Sh2-185 è una nebulosa a emissione e a riflessione, visibile nella costellazione di Cassiopea; consiste in due regioni nebulose distinte dalle caratteristiche differenti fra di loro. La sua posizione si individua con molta facilità grazie al fatto che circonda la brillante stella γ Cassiopeiae, una stella Be ben nota per essere il prototipo delle variabili γ Cassiopeiae, appartenenti a una classe di stelle giovani e molto calde; la parte nebulosa brillante si individua in particolare in direzione nordest rispetto alla stella, dove sono presenti due addensamenti nebulosi noti come IC 59 e IC 63. Nelle fotografie è ben evidente il colore rossastro del gas ionizzato frammisto al bluastro delle polveri che brillano per riflessione della luce azzurra della stella.  Sh-2 185 consiste in un sistema di nubi in parte ben illuminate, situate alla stessa distanza di γ Cassiopeiae; le sezioni più brillanti sono costituite dalle due nebulose catalogate nell’Index Catalogue: IC 63, la più meridionale, mostra un’evidente struttura a filamenti di gas, con delle emissioni ottiche dominate dal colore rosso, mentre IC 59, a nord, appare come una nube dal colore in parte tendente al blu e priva di una struttura organizzata.
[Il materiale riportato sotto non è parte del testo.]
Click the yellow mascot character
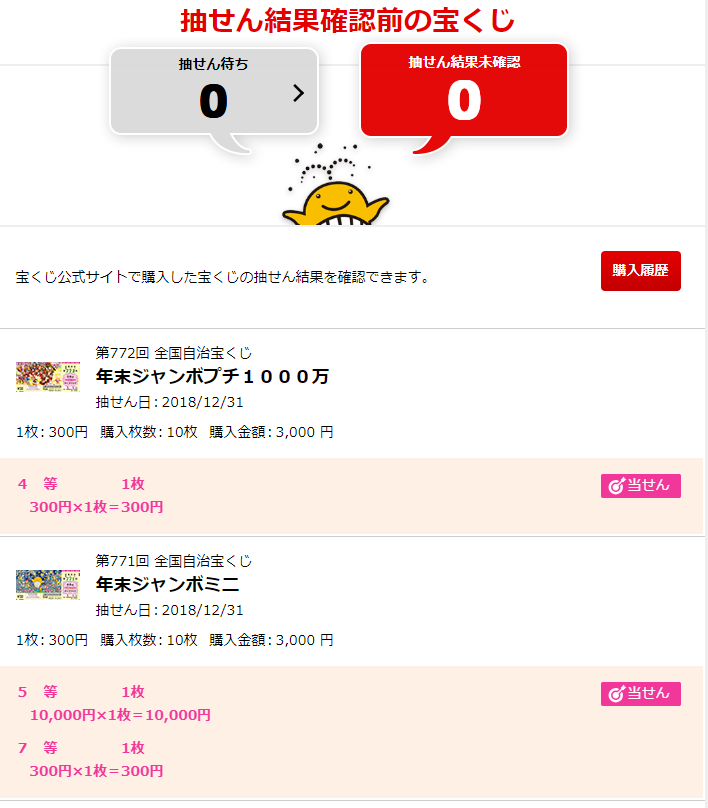Screen dimensions: 708x808 (x=335, y=202)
In particolare, IC 63 consiste in una regione di idrogeno ionizzato e mostra segni evidenti di fotolisi. Tale fenomeno è molto evidente soprattutto in IC 59, mentre in IC 63 la presenza della forteradiazione ultravioletta suggerisce la formazione di una zona di idrogeno neutro attraverso la dissociazione dell’idrogeno molecolare. Uno studio condotto nel 1997 mette in evidenza come probabilmente le due nebulose non si trovino esattamente alla stessa distanza rispetto a γ Cassiopeiae: in particolare, IC 63 appare direttamente connessa alla stella, mentre IC 59 sarebbe leggermente più lontana; ciò spiegherebbe le differenze fra le due nebulose. Inoltre, mentre i fenomeni di fotolisi sembrano essere completamente terminati in IC 59, nella seconda nube sarebbero ancora in atto, sebbene a livelli molto bassi. In direzione della regione nebulosa si osserva anche la sorgente IRAS 00556+6048, la quale però sarebbe posta a una distanza maggiore rispetto alle nebulose; anche questa sorgente mostra segni di presenza di una regione H I e la mancanza di emissioni nel continuum radio farebbe intendere che anche in questa regione vi sono evidenze di fotolisi ad opera della radiazione di una stella.